Through music, In Honor of Martin synthesizes King’s great dream of black and white, Jew and Gentile joining hands. The opening and closing texts are drawn from the Book of Wisdom, and the remaining texts crafted from Jamie McKenzie’s commemorative poem “Standing Tall.” Idiomatically, the piece combines elements of jazz, graceful melodic figures, and a thought-provoking approach to form. The first movement delivers the Biblical text from the Book of Wisdom as a gentle prelude to the tumultuous content of the second movement, in which raucous passages like “When the driver told Rosa / ‘Move to the back of the bus!’” are set to parallel quartal harmonies that embody the tension that led to civil disobedience during the civil rights movement. Disorder and violence are portrayed in the third movement by a jarring 5/4 meter, with the piano incessantly emphasizing beats one, three, and five. The pillar of the fourth movement is an eight-bar ground bass that supports three vocal motifs. Each motif is woven in canon until the unaccompanied choir announces “. . .Until Standing on the mountain top / They shot him / Coldly.” The ground bass resumes, and the choir laments the death of a martyr. Alluding to musical material used in the second movement, the final movement is an epitaph that proudly proclaims, “this King / even in death / even today / stands strong stands proud / stands tall / And we remember.” We remember Dr. King.
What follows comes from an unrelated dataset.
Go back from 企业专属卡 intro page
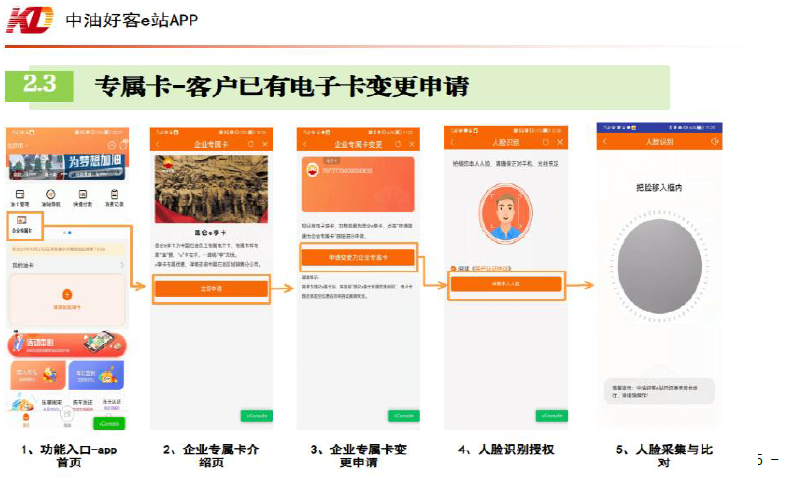This screenshot has height=477, width=796. (x=157, y=145)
Mozart’s Requiem is one of the most beloved pieces of the symphonic choral repertoire. We remember Mozart, who met his demise while composing this great masterwork. We perform a version by Franz Beyer that retains the architecture of the well-known version by Franz Xaver Süßmayr but revises aspects of the vocal parts and orchestration long considered the awkward writing mistakes of the inexperienced, then 25-year-old Süßmayr. The Dessoff Choirs last performed the Requiem days after the tragedies of September 11, 2001, under the baton of Kent Tritle, Dessoff’s sixth music director. The grandeur of the Requiem provides a fitting close to this evening, as we not only remember JFK and MLK, but the people close to our hearts who have passed before us. We Remember.